Asian stocks rose on Friday as positive U.S. data raised hopes that the world's number one economy is growing strongly. Japan's Nikkei rose 1.5%. China's Shanghai index rose 0.60%. Australia's S&P\ASX 200 index rose 0.73%. Other indexes bucked the trend however, with India's Nifty index falling 0.10%, Korea's KOSPI falling 0.13%.
U.S. stocks ended Thursday on a high note, as data showed unemployment claims falling to a 42-year low, also core CPI was up 0.2%, beating forecasts of a 0.1% rise. Dow Jones ended 1.28% higher. S&P 500 ended up 1.49%. NASDAQ was the biggest gainer with a 1.82% rise.
Dollar recovered strongly after the data. On Friday the Dollar index (DXY) was still up at 94.50. It was flat against Euro at 1.1386 after a big rally yesterday. Against Sterling it tapered some of its gains, trading at 1.5470. It's up against Yen for the second day, rising 0.28% on Friday to 119.17.
Euro stabilized after big losses yesterday. It's nearly flat against Sterling at 0.7357. Against Yen it rose to 135.61.
U.S. oil futures rose on Thursday on the back of the strong U.S. economic data, with December futures ending up 54 cents, or 1.15% to $47.41 a barrel.
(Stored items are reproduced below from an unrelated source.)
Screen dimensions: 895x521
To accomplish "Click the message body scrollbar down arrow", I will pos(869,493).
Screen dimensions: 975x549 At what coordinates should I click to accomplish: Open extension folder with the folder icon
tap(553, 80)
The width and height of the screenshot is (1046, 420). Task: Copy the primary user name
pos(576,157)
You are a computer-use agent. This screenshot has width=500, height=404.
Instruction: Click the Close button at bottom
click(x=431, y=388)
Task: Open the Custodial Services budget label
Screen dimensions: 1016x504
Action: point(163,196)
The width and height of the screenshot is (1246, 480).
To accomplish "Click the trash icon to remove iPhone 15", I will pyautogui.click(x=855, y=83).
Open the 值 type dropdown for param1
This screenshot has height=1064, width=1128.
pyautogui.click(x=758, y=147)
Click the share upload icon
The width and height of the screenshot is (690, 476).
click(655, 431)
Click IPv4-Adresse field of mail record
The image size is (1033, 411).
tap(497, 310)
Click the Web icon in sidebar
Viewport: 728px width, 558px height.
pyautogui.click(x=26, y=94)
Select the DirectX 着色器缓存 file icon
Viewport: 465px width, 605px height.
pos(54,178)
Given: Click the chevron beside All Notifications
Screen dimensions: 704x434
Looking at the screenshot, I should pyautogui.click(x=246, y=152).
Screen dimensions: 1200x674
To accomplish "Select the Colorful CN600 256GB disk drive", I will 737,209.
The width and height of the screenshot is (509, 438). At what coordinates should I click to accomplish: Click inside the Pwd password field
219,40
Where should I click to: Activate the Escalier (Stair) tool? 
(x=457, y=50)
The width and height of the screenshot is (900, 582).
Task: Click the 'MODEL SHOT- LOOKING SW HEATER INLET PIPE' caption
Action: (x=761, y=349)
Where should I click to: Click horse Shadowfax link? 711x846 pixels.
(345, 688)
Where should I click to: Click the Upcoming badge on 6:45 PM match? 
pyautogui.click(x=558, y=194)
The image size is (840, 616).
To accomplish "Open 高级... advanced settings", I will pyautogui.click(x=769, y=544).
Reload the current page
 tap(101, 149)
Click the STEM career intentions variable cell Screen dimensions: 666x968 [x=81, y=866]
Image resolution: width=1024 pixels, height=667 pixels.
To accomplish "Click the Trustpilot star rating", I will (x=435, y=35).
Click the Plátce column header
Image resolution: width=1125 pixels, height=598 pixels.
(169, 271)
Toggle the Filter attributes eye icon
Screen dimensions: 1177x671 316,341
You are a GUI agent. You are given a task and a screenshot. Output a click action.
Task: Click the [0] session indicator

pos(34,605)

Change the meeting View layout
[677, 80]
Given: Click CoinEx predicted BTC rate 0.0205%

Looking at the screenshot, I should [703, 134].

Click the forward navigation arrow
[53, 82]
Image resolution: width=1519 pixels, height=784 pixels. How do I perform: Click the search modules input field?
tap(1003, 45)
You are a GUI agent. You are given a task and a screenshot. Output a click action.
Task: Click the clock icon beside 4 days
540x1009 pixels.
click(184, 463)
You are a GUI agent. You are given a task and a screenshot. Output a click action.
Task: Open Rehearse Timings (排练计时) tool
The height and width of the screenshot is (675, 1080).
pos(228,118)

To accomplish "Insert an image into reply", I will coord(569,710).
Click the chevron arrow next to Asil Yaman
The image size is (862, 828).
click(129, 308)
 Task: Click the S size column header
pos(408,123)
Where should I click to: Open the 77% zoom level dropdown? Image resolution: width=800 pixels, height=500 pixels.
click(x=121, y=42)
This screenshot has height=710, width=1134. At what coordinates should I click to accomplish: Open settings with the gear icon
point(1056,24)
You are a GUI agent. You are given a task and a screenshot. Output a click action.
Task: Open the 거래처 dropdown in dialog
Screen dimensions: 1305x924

Brent futures rose 0.95% to $50.20 a barrel.
Spot gold is down 11 dollars, or 0.92% to $1,176 an ounce. Silver fell 13 cents, or 0.83% to $16.03 an ounce.
A raft of indicators will be released today, most notably the final CPI for the Eurozone in September, expected to stay at -0.1%. Falling short of expectations would pressure ECB to expand its stimulus, which would push Euro down.
Also for the Euro, the trade balance report for August is coming out, forecast to have a surplus of 22.2B, down from 22.4B in July. A higher number would raise Euro, and vice versa.
From Canada, manufacturing sales data for August are released today, forecast to have fallen a sharp 0.8% m\m, from July's 1.7 rise. A lower fall would delight Canadian dollar traders and rally it.